Happily, “The Keeper,” at least from a cinematography standpoint, is low on that kind of gaucherie. Even more happily, the story–though it certainly centers on a subordinated and terrified woman–lacks the nastiness of “Bullies.” It’s also a little more playful than “Blindside,” mainly because of the presence of the late Dennis Hopper. After a stripper (Asia Argento) is beaten by an assailant, the police officer assigned to drive her home (Hopper), instead chloroforms her and imprisons her–literally–in a man-made cell in his basement. His purpose? To teach her to reform her hedonistic ways, to deny her freedom until she earns enough “points” (by eating his food, engaging him in preachy conversation and refraining from escaping, basically).

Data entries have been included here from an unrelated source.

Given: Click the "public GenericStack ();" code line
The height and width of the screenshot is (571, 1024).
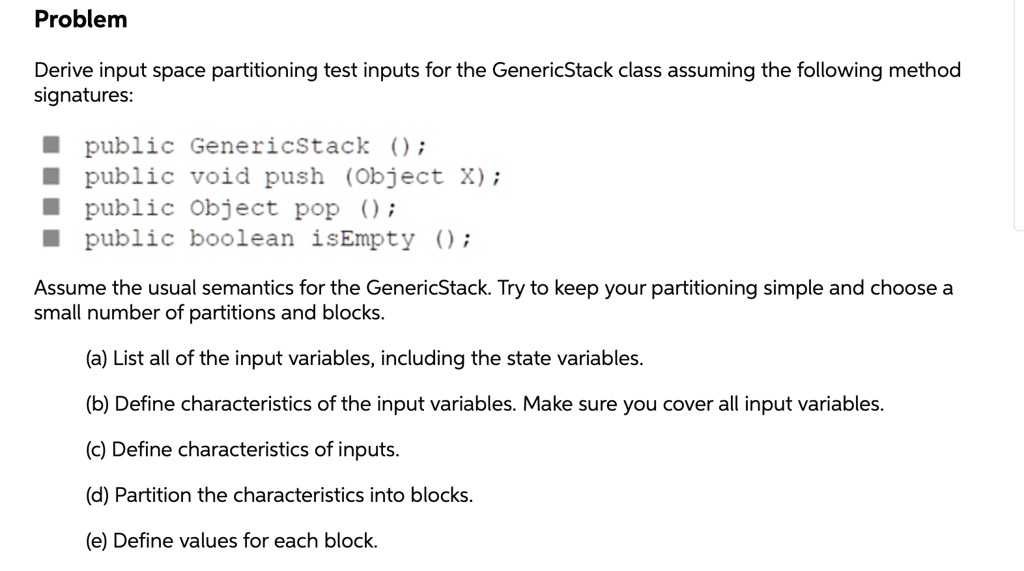Looking at the screenshot, I should click(257, 147).
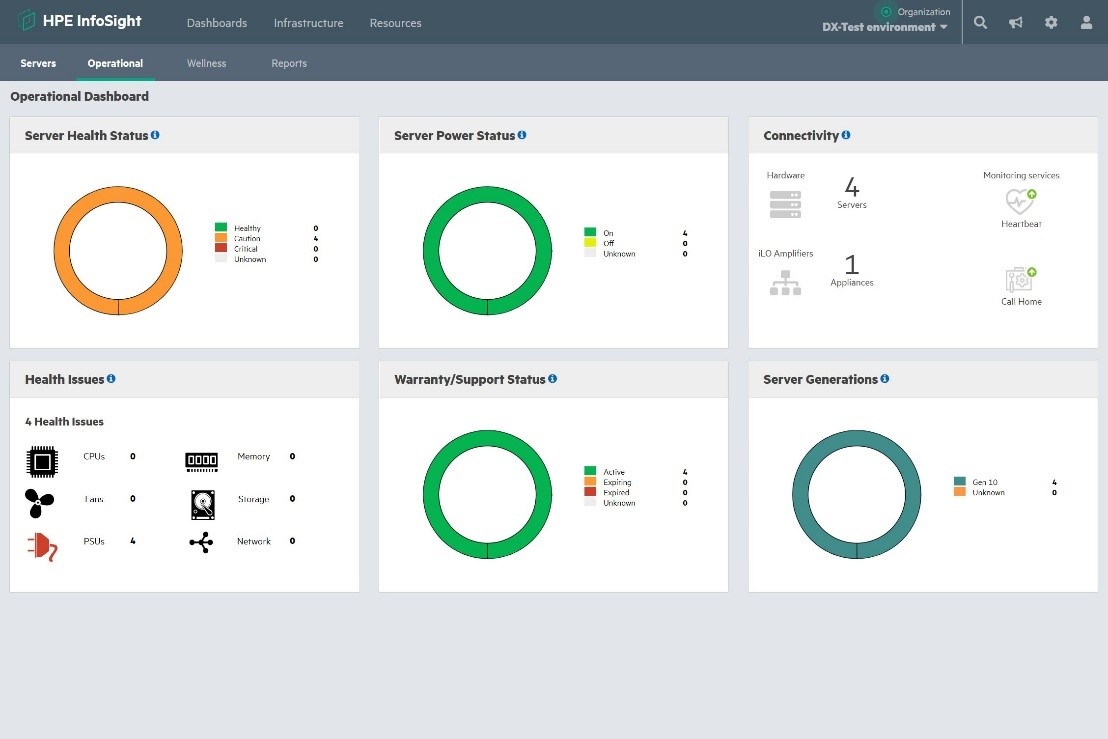Click the search magnifier icon

pos(980,23)
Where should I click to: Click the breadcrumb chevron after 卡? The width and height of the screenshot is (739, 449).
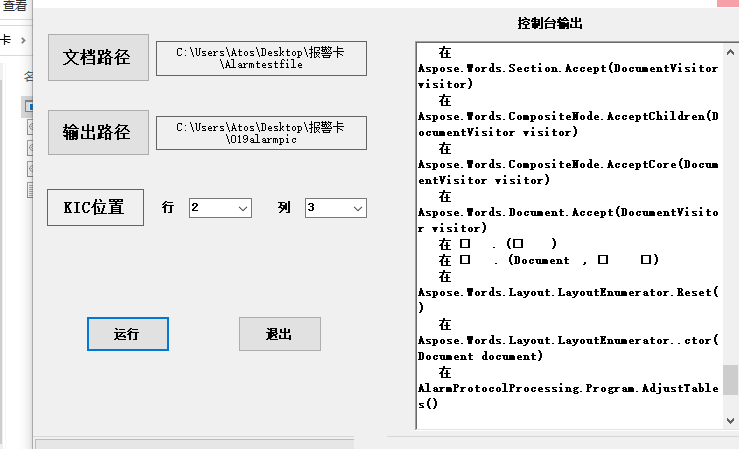click(21, 41)
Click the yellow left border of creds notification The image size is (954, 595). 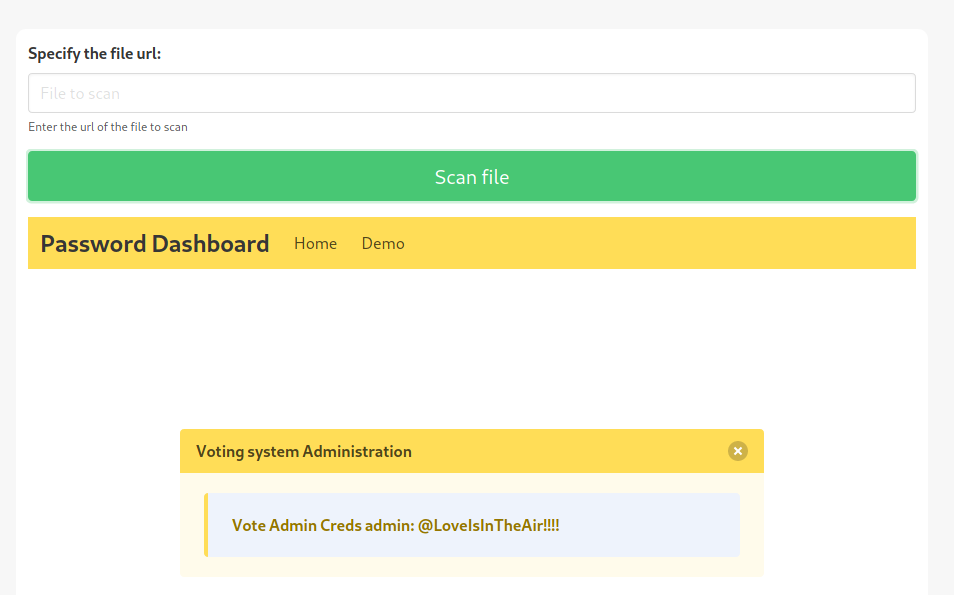coord(206,525)
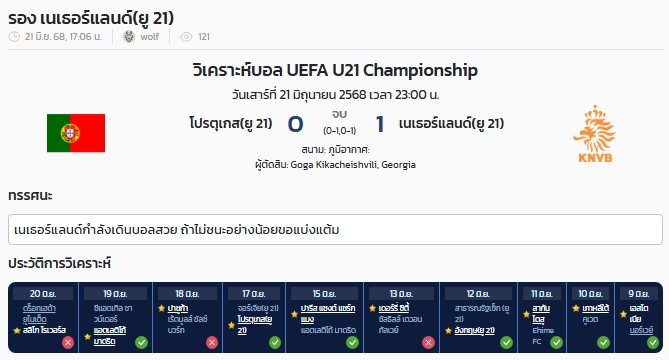Click red X result on 18 มิ.ย. card
The image size is (669, 360).
[212, 343]

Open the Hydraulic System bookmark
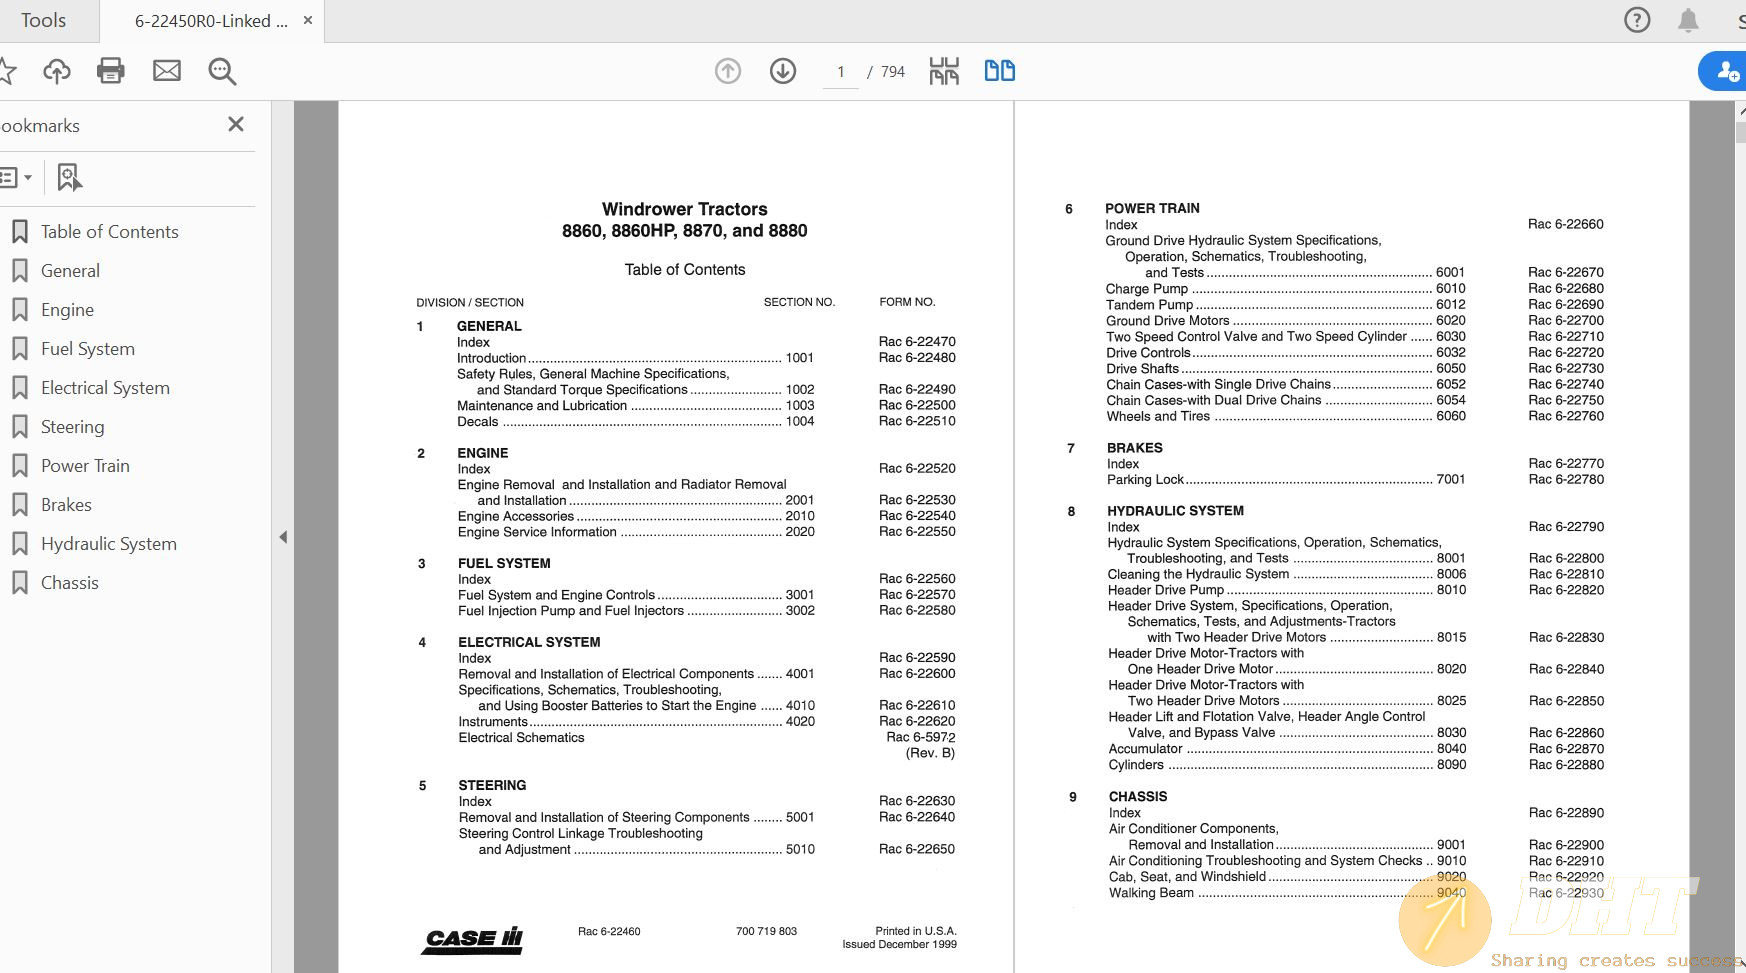tap(108, 544)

There’s plenty of Argento screaming (she can manage little else), and a stabbing or shooting or two, but I didn’t cry for the fate of movie actresses everywhere. “The Keeper” is often silly, what with Hopper performing insane puppet shows for schoolchildren about the perils of drugs, or ranting about “Mr. and Mrs. Rat” when some rats eat Argento’s discarded breakfast, or the ridiculous subplot about Hopper’s female stalker (Helen Shaver).
But overall, “The Keeper” shared the same basic trait with Lynch’s earlier work: Lynch has undeniable, even enviable talent at making absurd stories play straight, at using taut, focused direction to distract the viewer from labored dialogue. I assumed, from the workmanlike seriousness of his films, that Lynch would be a rather taciturn, somber sort of man. On the contrary: as you will see from my forthcoming interview with Lynch, he is a maelstrom of words, a detailed, tireless storyteller. He’s perhaps one of the most content people I’ve ever spoken with, with a staggeringly small list of regrets. I will post the interview over the next day or so.